The players claimed to have
purchased hyperbaric oxygen chambers, ultrasound machines and
electromagnetic therapy devices that were designed to be used on horses,
he said.

Prosecutors say the group’s alleged ringleaders, Robert McCune and Correll Buckhalter — who they allege broke off to create his own similar ring — would recruit former players by offering to submit fake claims to the health care plan. The ringleaders would then demand thousands of dollars in kickbacks for each fake claim, prosecutors allege.

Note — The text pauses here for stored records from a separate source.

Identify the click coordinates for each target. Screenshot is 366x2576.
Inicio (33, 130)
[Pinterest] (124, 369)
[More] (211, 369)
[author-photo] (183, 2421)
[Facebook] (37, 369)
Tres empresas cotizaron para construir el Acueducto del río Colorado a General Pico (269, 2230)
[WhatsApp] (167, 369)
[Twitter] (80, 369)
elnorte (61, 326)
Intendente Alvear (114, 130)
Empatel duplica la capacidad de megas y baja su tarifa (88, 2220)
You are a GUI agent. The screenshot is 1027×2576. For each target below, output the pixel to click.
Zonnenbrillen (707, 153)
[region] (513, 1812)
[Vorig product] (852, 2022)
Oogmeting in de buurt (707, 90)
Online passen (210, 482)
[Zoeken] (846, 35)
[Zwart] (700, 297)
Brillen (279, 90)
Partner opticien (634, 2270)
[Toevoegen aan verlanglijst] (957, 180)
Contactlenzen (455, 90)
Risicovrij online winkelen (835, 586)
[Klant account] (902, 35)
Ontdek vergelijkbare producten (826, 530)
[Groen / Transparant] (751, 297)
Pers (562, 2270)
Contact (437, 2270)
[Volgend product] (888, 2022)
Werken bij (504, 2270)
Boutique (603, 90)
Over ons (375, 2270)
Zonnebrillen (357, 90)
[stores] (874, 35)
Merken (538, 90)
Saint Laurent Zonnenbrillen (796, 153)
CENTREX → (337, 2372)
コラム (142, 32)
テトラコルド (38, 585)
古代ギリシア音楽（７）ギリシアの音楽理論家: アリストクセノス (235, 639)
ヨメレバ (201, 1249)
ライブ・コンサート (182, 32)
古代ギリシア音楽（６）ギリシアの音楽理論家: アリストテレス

The suspects are accused of fabricating letters from
health care providers about using the medical equipment, fabricating
prescriptions that were purportedly signed by healthcare providers and
creating fake invoices from medical equipment companies in an effort to
prove the equipment was purchased, according to court documents. In
reality, they had never purchased or received the medical equipment,
prosecutors said.

Investigators believe the defendants had forged
the prescriptions and authorization letters and uncovered no evidence
that any doctors were complicit in the scheme, Benczkowski said.

After
the phony claims were submitted, the former players would receive
reimbursement checks and pay a kickback to the ringleaders and
recruiters, the indictments charge.

Prosecutors moved to bring
charges, in part because the scheme put the health care plan’s
tax-exempt status at risk, which could’ve forced other former players
using the plan legitimately to pay more, Benczkowski said.

Four of
the suspects, McCune, Rogers, John Eubanks and Ceandris Brown, were
arrested Thursday morning by the FBI. Six others had agreed to surrender
to authorities, the Justice Department said. They are: James Butler,
Fredrick Bennett, Etric Pruitt, Tamarick Vanover, Portis and Buckhalter.

The
Justice Department has also filed court papers in Kentucky noting that
it plans to file charges against two other players as well, including
Joe Horn, a four-time Pro Bowl wide receiver for the New Orleans Saints,
and Donald “Reche” Caldwell.

The investigation was continuing,
but because the plan involves only former players prosecutors do not
expect any current NFL players to face charges, Benczkowski said.